Your task:
Copy the data that follows exactly, and include none of its images.

◇ ◇ ◇

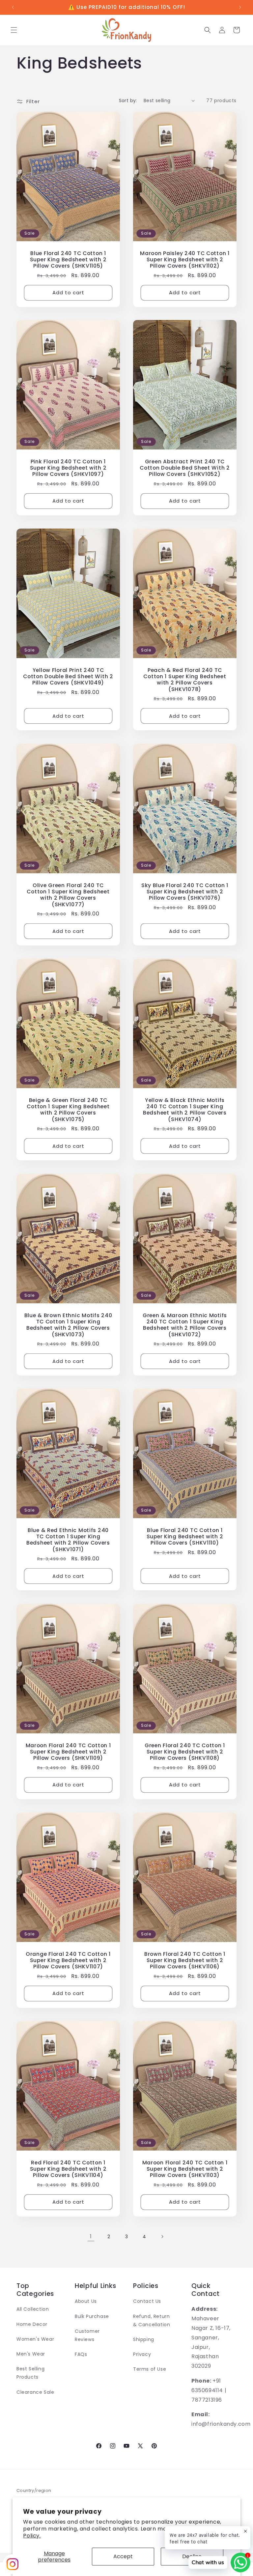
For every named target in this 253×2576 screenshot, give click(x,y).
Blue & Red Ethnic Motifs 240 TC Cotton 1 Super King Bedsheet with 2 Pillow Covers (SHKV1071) (68, 1540)
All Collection (32, 2309)
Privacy (142, 2354)
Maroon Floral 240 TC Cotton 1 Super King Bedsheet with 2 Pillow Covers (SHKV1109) (68, 1751)
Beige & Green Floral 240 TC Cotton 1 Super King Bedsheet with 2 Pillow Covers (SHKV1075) (68, 1110)
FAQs (81, 2354)
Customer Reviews (87, 2335)
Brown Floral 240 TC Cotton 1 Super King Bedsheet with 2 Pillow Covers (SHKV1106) (184, 1960)
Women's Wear (35, 2339)
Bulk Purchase (92, 2316)
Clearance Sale (35, 2392)
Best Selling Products (30, 2372)
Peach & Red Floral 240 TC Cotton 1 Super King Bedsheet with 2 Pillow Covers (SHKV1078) (184, 680)
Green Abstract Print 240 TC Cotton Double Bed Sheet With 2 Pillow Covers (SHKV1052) (185, 468)
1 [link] (91, 2236)
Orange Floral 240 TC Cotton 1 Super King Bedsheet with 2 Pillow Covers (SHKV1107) (68, 1960)
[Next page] (162, 2236)
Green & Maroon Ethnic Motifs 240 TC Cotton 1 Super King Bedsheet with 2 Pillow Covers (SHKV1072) (185, 1325)
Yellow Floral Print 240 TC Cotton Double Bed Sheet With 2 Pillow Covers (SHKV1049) (68, 676)
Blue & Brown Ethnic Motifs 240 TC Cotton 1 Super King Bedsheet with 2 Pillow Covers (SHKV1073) (68, 1325)
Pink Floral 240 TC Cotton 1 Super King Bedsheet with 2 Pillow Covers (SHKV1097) (68, 468)
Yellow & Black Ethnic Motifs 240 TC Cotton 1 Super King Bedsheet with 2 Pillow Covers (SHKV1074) (185, 1110)
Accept (123, 2556)
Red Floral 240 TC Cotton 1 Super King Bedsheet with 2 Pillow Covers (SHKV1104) (68, 2168)
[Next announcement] (240, 7)
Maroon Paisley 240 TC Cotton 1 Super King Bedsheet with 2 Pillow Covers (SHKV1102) (185, 259)
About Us (86, 2301)
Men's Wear (30, 2354)
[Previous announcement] (13, 7)
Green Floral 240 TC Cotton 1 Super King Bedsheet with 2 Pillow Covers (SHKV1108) (185, 1751)
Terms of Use (149, 2369)
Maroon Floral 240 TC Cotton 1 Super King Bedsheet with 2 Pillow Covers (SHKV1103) (185, 2168)
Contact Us (147, 2301)
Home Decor (31, 2324)
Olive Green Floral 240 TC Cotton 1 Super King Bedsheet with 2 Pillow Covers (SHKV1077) (68, 895)
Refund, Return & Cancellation (151, 2320)
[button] (14, 30)
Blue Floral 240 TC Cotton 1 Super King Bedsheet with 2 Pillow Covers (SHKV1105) (68, 259)
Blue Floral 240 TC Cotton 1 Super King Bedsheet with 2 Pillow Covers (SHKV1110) (185, 1536)
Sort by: (128, 100)
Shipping (143, 2339)
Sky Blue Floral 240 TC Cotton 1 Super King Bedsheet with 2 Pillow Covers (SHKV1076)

◇ ◇ ◇

Task response:
For every named target in this 253×2576 screenshot, give click(x,y).
Blue & Red Ethnic Motifs 240 TC Cotton 1 Super King Bedsheet with 2 Pillow Covers (SHKV1071) (68, 1540)
All Collection (32, 2309)
Privacy (142, 2354)
Maroon Floral 240 TC Cotton 1 Super King Bedsheet with 2 Pillow Covers (SHKV1109) (68, 1751)
Beige & Green Floral 240 TC Cotton 1 Super King Bedsheet with 2 Pillow Covers (SHKV1075) (68, 1110)
FAQs (81, 2354)
Customer Reviews (87, 2335)
Brown Floral 240 TC Cotton 1 Super King Bedsheet with 2 Pillow Covers (SHKV1106) (184, 1960)
Women's Wear (35, 2339)
Bulk Purchase (92, 2316)
Clearance Sale (35, 2392)
Best Selling Products (30, 2372)
Peach & Red Floral 240 TC Cotton 1 Super King Bedsheet with 2 Pillow Covers (SHKV1078) (184, 680)
Green Abstract Print 240 TC Cotton Double Bed Sheet With 2 Pillow Covers (SHKV1052) (185, 468)
1 [link] (91, 2236)
Orange Floral 240 TC Cotton 1 Super King Bedsheet with 2 Pillow Covers (SHKV1107) (68, 1960)
[Next page] (162, 2236)
Green & Maroon Ethnic Motifs 240 TC Cotton 1 Super King Bedsheet with 2 Pillow Covers (SHKV1072) (185, 1325)
Yellow Floral Print 240 TC Cotton Double Bed Sheet With 2 Pillow Covers (SHKV1049) (68, 676)
Blue & Brown Ethnic Motifs 240 TC Cotton 1 Super King Bedsheet with 2 Pillow Covers (SHKV1073) (68, 1325)
Pink Floral 240 TC Cotton 1 Super King Bedsheet with 2 Pillow Covers (SHKV1097) (68, 468)
Yellow & Black Ethnic Motifs 240 TC Cotton 1 Super King Bedsheet with 2 Pillow Covers (SHKV1074) (185, 1110)
Accept (123, 2556)
Red Floral 240 TC Cotton 1 Super King Bedsheet with 2 Pillow Covers (SHKV1104) (68, 2168)
[Next announcement] (240, 7)
Maroon Paisley 240 TC Cotton 1 Super King Bedsheet with 2 Pillow Covers (SHKV1102) (185, 259)
About Us (86, 2301)
Men's Wear (30, 2354)
[Previous announcement] (13, 7)
Green Floral 240 TC Cotton 1 Super King Bedsheet with 2 Pillow Covers (SHKV1108) (185, 1751)
Terms of Use (149, 2369)
Maroon Floral 240 TC Cotton 1 Super King Bedsheet with 2 Pillow Covers (SHKV1103) (185, 2168)
Contact Us (147, 2301)
Home Decor (31, 2324)
Olive Green Floral 240 TC Cotton 1 Super King Bedsheet with 2 Pillow Covers (SHKV1077) (68, 895)
Refund, Return & Cancellation (151, 2320)
[button] (14, 30)
Blue Floral 240 TC Cotton 1 Super King Bedsheet with 2 Pillow Covers (SHKV1105) (68, 259)
Blue Floral 240 TC Cotton 1 Super King Bedsheet with 2 Pillow Covers (SHKV1110) (185, 1536)
Sort by: (128, 100)
Shipping (143, 2339)
Sky Blue Floral 240 TC Cotton 1 Super King Bedsheet with 2 Pillow Covers (SHKV1076)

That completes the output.